Scrivi il seguito del testo sugli incendi e la responsabilità politica, ripartendo subito dopo la sua ultima frase.

___ Testo

Incendi e responsabilità politica
Incendi e responsabilità politica
La stagione calda, che con i cambiamenti climatici sembra divenire sempre più ampia e devastante, porta con se, ogni anno di più, il grave problema degli incendi di ampie arie dei territori rurali e naturali della nostra penisola.
Un fenomeno che assume proporzioni e dimensioni maggiori nei territori meridionali come Calabria, Sicilia e Sardegna.
E così ogni anno assistiamo a questo complesso fenomeno che porta con se una sola conseguenza: la perdita di un patrimonio naturalistico, agrario, e quindi sociale, di grandi proporzioni.
Una perdita che conduce alla distruzione di una biodiversità inestimabile (anche dal punto di vista economico), alla perdita di interi raccolti (con un esodo sempre più marcato dalle campagne) ed alla desertificazione progressiva di un Paese che non ha saputo capire, negli ultimi decenni, la complessità del problema onde porre le opportune iniziative, sia di ordine legislativo che di ordine tecnico ed economico.
A tal proposito riporto un passaggio importante su un post* del 27 luglio 2021 apparso su Facebook, che afferma: …” Servono conoscenze tecniche (e qui si ricorda che NESSUNO delle numerose centinaia di tecnici formati dai corsi universitari di scienze forestali fa parte degli organici forestali regionali,) serve una pianificazione complessiva che parta dalla conoscenza dei caratteri dei boschi siciliani, dei fattori predisponenti gli incendi e che giunga a prevedere il comportamento del fuoco per programmare e organizzare la fase di contrasto e spegnimento e, prima ancora, attuare tutti gli interventi di prevenzione.”…
Non si possono non condividere queste affermazione, che avevo sottolineate in un mio contributo del 02/07/2017.
Non si può non comprendere l’unitarietà tra presenza umana e rapporti con la natura, come ho riportato in un altro contributo del 23/07/2021.
La questione è ovviamente complessa ma alla base c’è una denominatore comune: l’inadeguatezza di una visione politica (che ha radici storiche profonde) che ha sia responsabilità internazionali che ovviamente locali. Una visione che non ha mai visto il territorio come un qualcosa di unitario, di un tessuto fatto di natura, persone, attività.
Una mancata pianificazione, alla base della quale c’è, comunque, oltre ad una obsoleta legislazione del settore forestale e della prevenzione degli eventi calamitosi e/o dolosi o colposi (quali sono gli incendi) una errata visione delle dinamicità ecologiche e sociali di quell’unico corpo che è il sistema uomo-territorio.

______
___ Dati disponibili

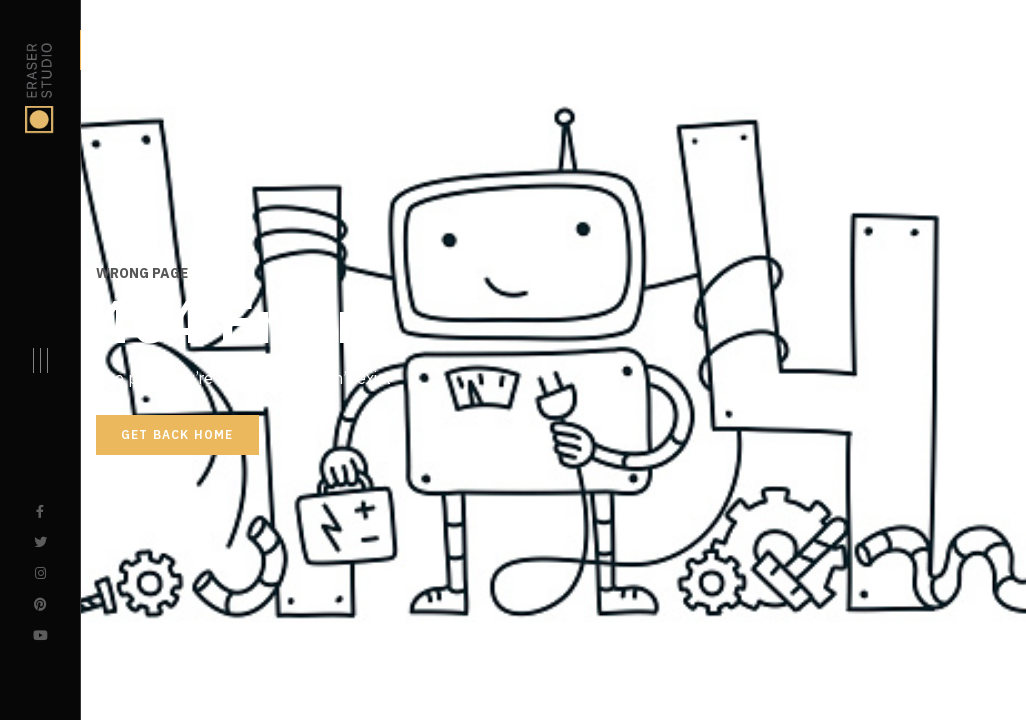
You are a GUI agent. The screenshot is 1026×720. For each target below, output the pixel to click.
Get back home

______

# Esercizio svolto
Si assiste ad un deteriore concetto di una transizione ecologica (che invece dovrebbe essere una conversione ecologica) dove quasi ogni aspetto (per non dire tutto) viene affrontato su basi numeriche, di PIL, di potenze elettriche, ecc., rischiando di devastare un tessuto ecologico e sociale che era il frutto di un delicato equilibrio maturato in migliaia di anni.
È il fallimento definitivo del liberismo e di quella economia capitalistica che non vuole cedere il passo ad un modello ecologico integrale e sistemico di intendere alla pianificazione delle componenti della Vita.
Non bastano droni, tecnologie digitali, guardie forestali, eserciti, o soluzioni di questo tipo, se la questione non viene affrontata unitariamente.
A cosa serve la chiusura, in parità, del bilancio annuale dei conti economici dello Stato o delle Regioni a Statuto autonomo, quando perdiamo patrimoni naturali e produttivi che, tradotti in termini economici e monetari, valgono svariate volte i conti economici di questi strumenti.
Sembra di assistere ad una farsa che, di componimento teatrale di misura breve e di contenuto comico, ha veramente poco.
Eppure assistiamo a discussioni, mancate approvazioni di norme e decreti anche per qualche euro quando alla legittimità dell’atto legislativo si contrappone una voragine politica di immani proporzioni.
A che serve avere un bilancio di Stato in pareggio se il patrimonio che riceveranno i nostri figli e nipoti sarà solo una minima frazione di quello che i nostri padri ci hanno lasciato?
A quale bilancio si dovranno appellare?
Eppure lo scenario è sempre più allarmante ed anche qui, onde fugare ogni dubbio, non servono nemmeno le pene più aspre (che sono assolutamente necessarie) per risolvere la questione.
Mentre l’Unione Europea vara la Strategia sulla biodiversità per il 2030, unitamente a quella del Farm to Fork del 2020, solo nel 2021 abbiamo fatto un passo così a ritroso da avere reso inefficaci oltre 10 anni di queste strategie.
Come a dire che “Dum Romae consulitur, Saguntum expugnatur”.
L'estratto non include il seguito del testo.